_Your assignment_
All of the entries are to be written out again verbatim.

═════ Material for this task ═════

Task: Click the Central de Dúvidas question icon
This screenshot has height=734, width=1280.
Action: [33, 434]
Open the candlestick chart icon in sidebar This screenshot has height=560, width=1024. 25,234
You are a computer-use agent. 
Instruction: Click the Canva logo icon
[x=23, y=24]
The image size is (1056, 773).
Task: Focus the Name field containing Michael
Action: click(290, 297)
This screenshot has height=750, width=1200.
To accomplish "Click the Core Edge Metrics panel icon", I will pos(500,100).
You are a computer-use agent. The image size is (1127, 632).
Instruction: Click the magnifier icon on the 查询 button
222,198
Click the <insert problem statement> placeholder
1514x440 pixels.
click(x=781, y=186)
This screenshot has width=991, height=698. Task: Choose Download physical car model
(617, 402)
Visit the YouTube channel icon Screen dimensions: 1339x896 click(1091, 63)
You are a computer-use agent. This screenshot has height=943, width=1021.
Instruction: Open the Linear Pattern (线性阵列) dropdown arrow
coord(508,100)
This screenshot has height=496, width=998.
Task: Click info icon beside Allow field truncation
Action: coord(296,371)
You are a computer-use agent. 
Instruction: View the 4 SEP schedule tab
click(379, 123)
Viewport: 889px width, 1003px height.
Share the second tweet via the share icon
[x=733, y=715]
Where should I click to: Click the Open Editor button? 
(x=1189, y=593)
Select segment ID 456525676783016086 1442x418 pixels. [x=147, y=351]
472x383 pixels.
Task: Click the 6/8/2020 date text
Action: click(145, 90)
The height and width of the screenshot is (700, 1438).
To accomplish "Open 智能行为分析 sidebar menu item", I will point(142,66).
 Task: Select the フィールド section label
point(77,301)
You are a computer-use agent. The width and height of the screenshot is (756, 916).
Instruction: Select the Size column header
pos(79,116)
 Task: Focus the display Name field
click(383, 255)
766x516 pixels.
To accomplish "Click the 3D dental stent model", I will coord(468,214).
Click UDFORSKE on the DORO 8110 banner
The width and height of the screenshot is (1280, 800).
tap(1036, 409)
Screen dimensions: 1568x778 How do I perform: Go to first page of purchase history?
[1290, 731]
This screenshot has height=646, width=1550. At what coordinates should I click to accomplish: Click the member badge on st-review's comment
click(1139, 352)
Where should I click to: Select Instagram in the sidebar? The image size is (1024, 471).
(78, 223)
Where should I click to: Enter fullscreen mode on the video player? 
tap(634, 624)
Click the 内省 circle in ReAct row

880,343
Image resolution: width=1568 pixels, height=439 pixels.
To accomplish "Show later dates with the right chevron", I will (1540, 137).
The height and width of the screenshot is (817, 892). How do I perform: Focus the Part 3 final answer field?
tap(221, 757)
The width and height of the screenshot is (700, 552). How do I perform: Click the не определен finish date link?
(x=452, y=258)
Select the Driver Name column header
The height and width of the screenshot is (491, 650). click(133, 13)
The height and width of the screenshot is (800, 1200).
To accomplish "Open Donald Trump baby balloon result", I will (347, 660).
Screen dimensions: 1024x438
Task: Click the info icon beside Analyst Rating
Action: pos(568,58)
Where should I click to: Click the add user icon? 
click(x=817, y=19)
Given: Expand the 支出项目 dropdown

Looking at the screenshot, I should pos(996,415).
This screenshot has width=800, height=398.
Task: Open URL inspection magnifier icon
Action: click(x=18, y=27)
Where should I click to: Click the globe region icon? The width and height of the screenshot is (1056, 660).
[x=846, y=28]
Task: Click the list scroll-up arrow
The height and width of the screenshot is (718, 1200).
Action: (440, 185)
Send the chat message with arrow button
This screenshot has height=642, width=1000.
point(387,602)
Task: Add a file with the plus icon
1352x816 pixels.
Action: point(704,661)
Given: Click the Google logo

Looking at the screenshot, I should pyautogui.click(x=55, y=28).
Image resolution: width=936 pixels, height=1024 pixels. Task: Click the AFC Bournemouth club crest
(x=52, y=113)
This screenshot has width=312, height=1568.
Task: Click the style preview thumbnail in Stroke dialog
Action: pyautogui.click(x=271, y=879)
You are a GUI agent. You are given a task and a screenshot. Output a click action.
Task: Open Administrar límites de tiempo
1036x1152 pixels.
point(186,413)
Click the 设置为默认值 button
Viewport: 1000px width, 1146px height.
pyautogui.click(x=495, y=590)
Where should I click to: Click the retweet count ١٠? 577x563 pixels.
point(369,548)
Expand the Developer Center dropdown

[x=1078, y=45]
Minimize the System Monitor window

═════

_Result for this task_
Task: Click the Central de Dúvidas question icon
This screenshot has height=734, width=1280.
Action: [33, 434]
Open the candlestick chart icon in sidebar This screenshot has height=560, width=1024. 25,234
You are a computer-use agent. 
Instruction: Click the Canva logo icon
[x=23, y=24]
The image size is (1056, 773).
Task: Focus the Name field containing Michael
Action: click(290, 297)
This screenshot has height=750, width=1200.
To accomplish "Click the Core Edge Metrics panel icon", I will pos(500,100).
You are a computer-use agent. The image size is (1127, 632).
Instruction: Click the magnifier icon on the 查询 button
222,198
Click the <insert problem statement> placeholder
1514x440 pixels.
click(x=781, y=186)
This screenshot has width=991, height=698. Task: Choose Download physical car model
(617, 402)
Visit the YouTube channel icon Screen dimensions: 1339x896 click(1091, 63)
You are a computer-use agent. This screenshot has height=943, width=1021.
Instruction: Open the Linear Pattern (线性阵列) dropdown arrow
coord(508,100)
This screenshot has height=496, width=998.
Task: Click info icon beside Allow field truncation
Action: coord(296,371)
You are a computer-use agent. 
Instruction: View the 4 SEP schedule tab
click(379, 123)
Viewport: 889px width, 1003px height.
Share the second tweet via the share icon
[x=733, y=715]
Where should I click to: Click the Open Editor button? 
(x=1189, y=593)
Select segment ID 456525676783016086 1442x418 pixels. [x=147, y=351]
472x383 pixels.
Task: Click the 6/8/2020 date text
Action: click(145, 90)
The height and width of the screenshot is (700, 1438).
To accomplish "Open 智能行为分析 sidebar menu item", I will point(142,66).
 Task: Select the フィールド section label
point(77,301)
You are a computer-use agent. The width and height of the screenshot is (756, 916).
Instruction: Select the Size column header
pos(79,116)
 Task: Focus the display Name field
click(383, 255)
766x516 pixels.
To accomplish "Click the 3D dental stent model", I will coord(468,214).
Click UDFORSKE on the DORO 8110 banner
The width and height of the screenshot is (1280, 800).
tap(1036, 409)
Screen dimensions: 1568x778 How do I perform: Go to first page of purchase history?
[1290, 731]
This screenshot has height=646, width=1550. At what coordinates should I click to accomplish: Click the member badge on st-review's comment
click(1139, 352)
Where should I click to: Select Instagram in the sidebar? The image size is (1024, 471).
(78, 223)
Where should I click to: Enter fullscreen mode on the video player? 
tap(634, 624)
Click the 内省 circle in ReAct row

880,343
Image resolution: width=1568 pixels, height=439 pixels.
To accomplish "Show later dates with the right chevron", I will (1540, 137).
The height and width of the screenshot is (817, 892). How do I perform: Focus the Part 3 final answer field?
tap(221, 757)
The width and height of the screenshot is (700, 552). How do I perform: Click the не определен finish date link?
(x=452, y=258)
Select the Driver Name column header
The height and width of the screenshot is (491, 650). click(133, 13)
The height and width of the screenshot is (800, 1200).
To accomplish "Open Donald Trump baby balloon result", I will (347, 660).
Screen dimensions: 1024x438
Task: Click the info icon beside Analyst Rating
Action: pos(568,58)
Where should I click to: Click the add user icon? 
click(x=817, y=19)
Given: Expand the 支出项目 dropdown

Looking at the screenshot, I should pos(996,415).
This screenshot has width=800, height=398.
Task: Open URL inspection magnifier icon
Action: click(x=18, y=27)
Where should I click to: Click the globe region icon? The width and height of the screenshot is (1056, 660).
[x=846, y=28]
Task: Click the list scroll-up arrow
The height and width of the screenshot is (718, 1200).
Action: (440, 185)
Send the chat message with arrow button
This screenshot has height=642, width=1000.
point(387,602)
Task: Add a file with the plus icon
1352x816 pixels.
Action: point(704,661)
Given: Click the Google logo

Looking at the screenshot, I should pyautogui.click(x=55, y=28).
Image resolution: width=936 pixels, height=1024 pixels. Task: Click the AFC Bournemouth club crest
(x=52, y=113)
This screenshot has width=312, height=1568.
Task: Click the style preview thumbnail in Stroke dialog
Action: pyautogui.click(x=271, y=879)
You are a GUI agent. You are given a task and a screenshot. Output a click action.
Task: Open Administrar límites de tiempo
1036x1152 pixels.
point(186,413)
Click the 设置为默认值 button
Viewport: 1000px width, 1146px height.
pyautogui.click(x=495, y=590)
Where should I click to: Click the retweet count ١٠? 577x563 pixels.
point(369,548)
Expand the Developer Center dropdown

[x=1078, y=45]
Minimize the System Monitor window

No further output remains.